### 課題の内容
室内合唱部門の座談会の文章から、「C この団体は凄く声楽的だと思いました。」から「重唱寄りのアプローチが効果的でした。」までを一字も変えずに抜き出してください。

### 提供テキスト
▼
結城神社(津市)
提供:三重フォトギャラリー
今回から24人以下の室内合唱部門の座談会を。
まず第5位の団体から。
第5位
東北支部代表・福島県
花凜歌
(混声24名)
文吾(以下、文)
課題曲G2、伸びやかに歌いながらも
語頭、語尾のニュアンスは
こだわってやっていたなあという印象です。
C この団体は凄く声楽的だと思いました。
リートを聴いているような感じのフレーズで。
指揮者の上村誠一先生が
全日本学生音楽コンクールで
全国第1位を受賞するような声楽家、
というのもあるかと。
B もともと重唱のために
作曲された作品なんだけど
スタッカートなど合唱では難しい、
重唱寄りのアプローチが効果的でした。
とてもこなれている演奏。
C そう、合唱ではやらないような
表現を工夫していたね。
文 なるほど、最初に言った
「伸びやか」という印象は
声楽的に歌いフレージングを
考えていたからこそなんでしょうかね。
C だと思いますよ。
ちなみに上村先生は
テノールからカウンターテナーに
転向された方なんですよね。
文 へぇ~!
自由曲の1曲目
佐藤賢太郎「前へ」は
いくらでも感情を込められる作品だけど
最初は抑えめで。
A でも、徐々に思いが湧き上がってくる。
さらに長いフレーズの処理が
本当に素晴らしくて。
ベースの跳躍なんかも上手かった!
文 彼らの歌という感じが
とても伝わってきました。
B コンクール向きじゃ無い曲を
コンクール曲として整えて。
かつ、あったかい表現で
感動的に歌っていました。
A そうですね!
心に深く響いてくるものが。
この曲は東日本大震災後の
「歌おうNIPPON」プロジェクトの
1曲ですよね。
この作品を、東北の合唱団が
こんな風に聴かせられるように
なったんだなぁと
非常に感慨深いものがありました。
文 2曲目の三善晃「地球へのピクニック」も
若い感性を活かした演奏で。
B どちらかというとワーッと
勢いで演奏しがちなところを
ちゃんと冷静に、だけど心は熱く。
詩に対し深い共感を持って
歌っていましたね。
24人で「地球へのピクニック」を
余裕綽々で演奏する
団体が出てきたとは!
A 作品の解像度が高かったですよね。
ラストはちょっと綻びもあったけど
でもあそこまで歌えるのは凄い!
C 音程が正確だったのも良かったですね。
文 個人的にこの曲の好きポイントが
「涼しい風に吹かれよう 」の「し」!
《 i 》母音で高音域という難所。
▲
### 提供資料
▼
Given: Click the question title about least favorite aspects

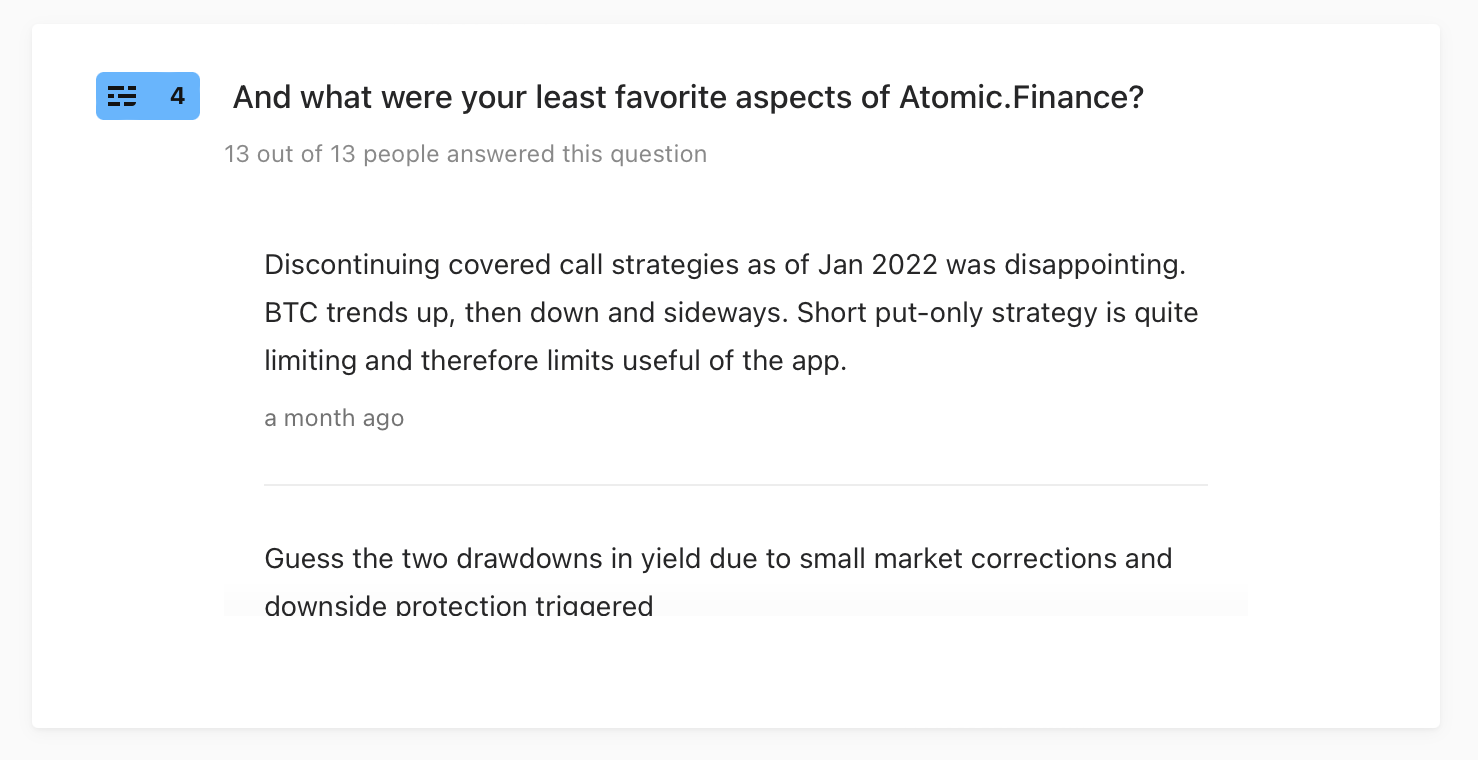Looking at the screenshot, I should click(x=688, y=97).
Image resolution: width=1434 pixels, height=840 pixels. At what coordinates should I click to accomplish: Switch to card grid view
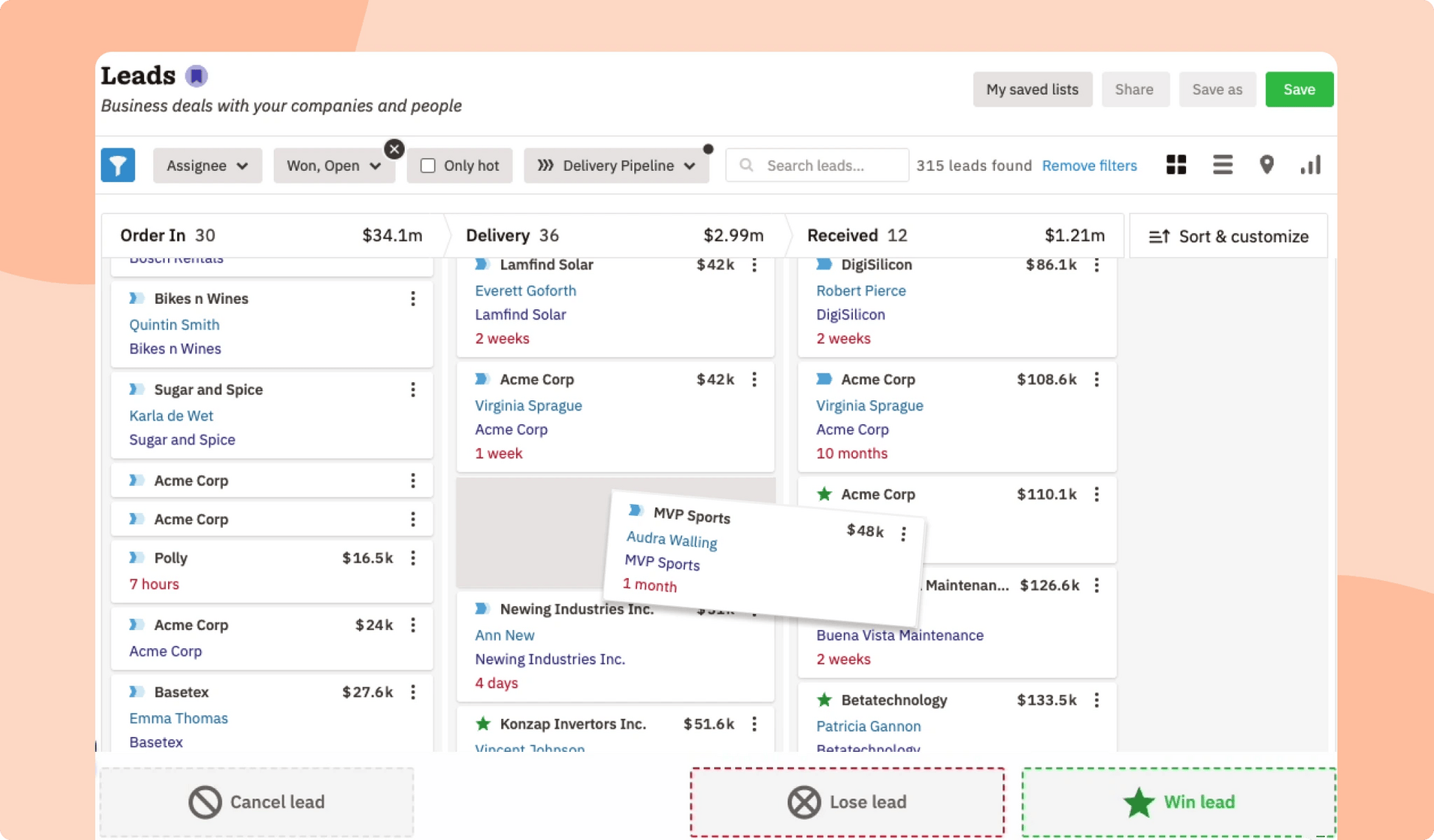pos(1175,164)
▲
### 完成した課題
C この団体は凄く声楽的だと思いました。
リートを聴いているような感じのフレーズで。
指揮者の上村誠一先生が
全日本学生音楽コンクールで
全国第1位を受賞するような声楽家、
というのもあるかと。
B もともと重唱のために
作曲された作品なんだけど
スタッカートなど合唱では難しい、
重唱寄りのアプローチが効果的でした。